Intel-XE Archive on lore.kernel.org
 help / color / mirror / Atom feed
From: Lucas De Marchi <lucas.demarchi@intel.com>
To: <intel-xe@lists.freedesktop.org>
Cc: Umesh Nerlige Ramappa <umesh.nerlige.ramappa@intel.com>,
	Tvrtko Ursulin <tursulin@ursulin.net>,
	Lucas De Marchi <lucas.demarchi@intel.com>
Subject: [PATCH 6/7] drm/xe/client: Print runtime to fdinfo
Date: Mon, 15 Apr 2024 20:04:53 -0700	[thread overview]
Message-ID: <20240416030454.3739862-7-lucas.demarchi@intel.com> (raw)
In-Reply-To: <20240416030454.3739862-1-lucas.demarchi@intel.com>

Print the accumulated runtime, per client, when printing fdinfo.
Each time a query is done it first does 2 things:

1) loop through all the exec queues for the current client and
   accumulates the runtime, per engine class.
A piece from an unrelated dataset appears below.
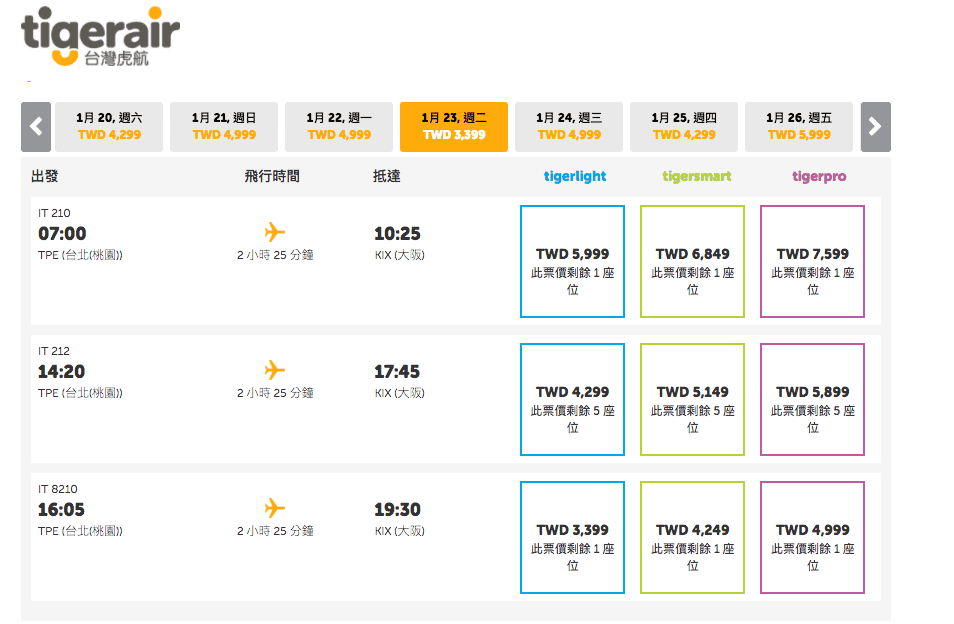Click the airplane icon for flight IT 210
Screen dimensions: 954x624
(x=275, y=232)
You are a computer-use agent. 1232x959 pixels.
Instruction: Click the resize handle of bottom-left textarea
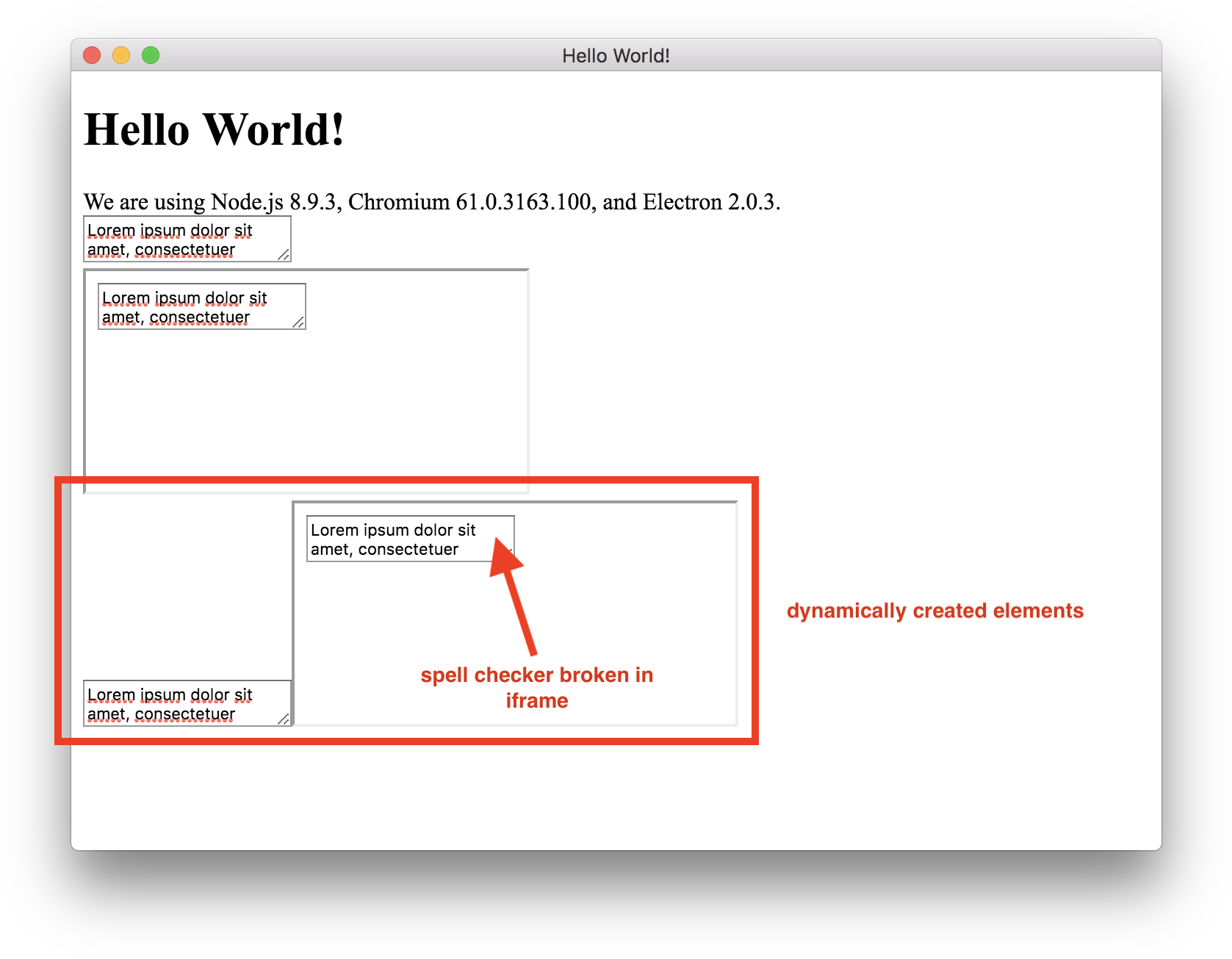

CTX_TIMESTAMP is used for
   that, being read from the context image.

2) Read a "GPU timestamp" that can be used for considering "how much GPU
   time has passed" and that has the same unit/ref-clock as the one
   recording the runtime. RING_TIMESTAMP is used for that via MMIO.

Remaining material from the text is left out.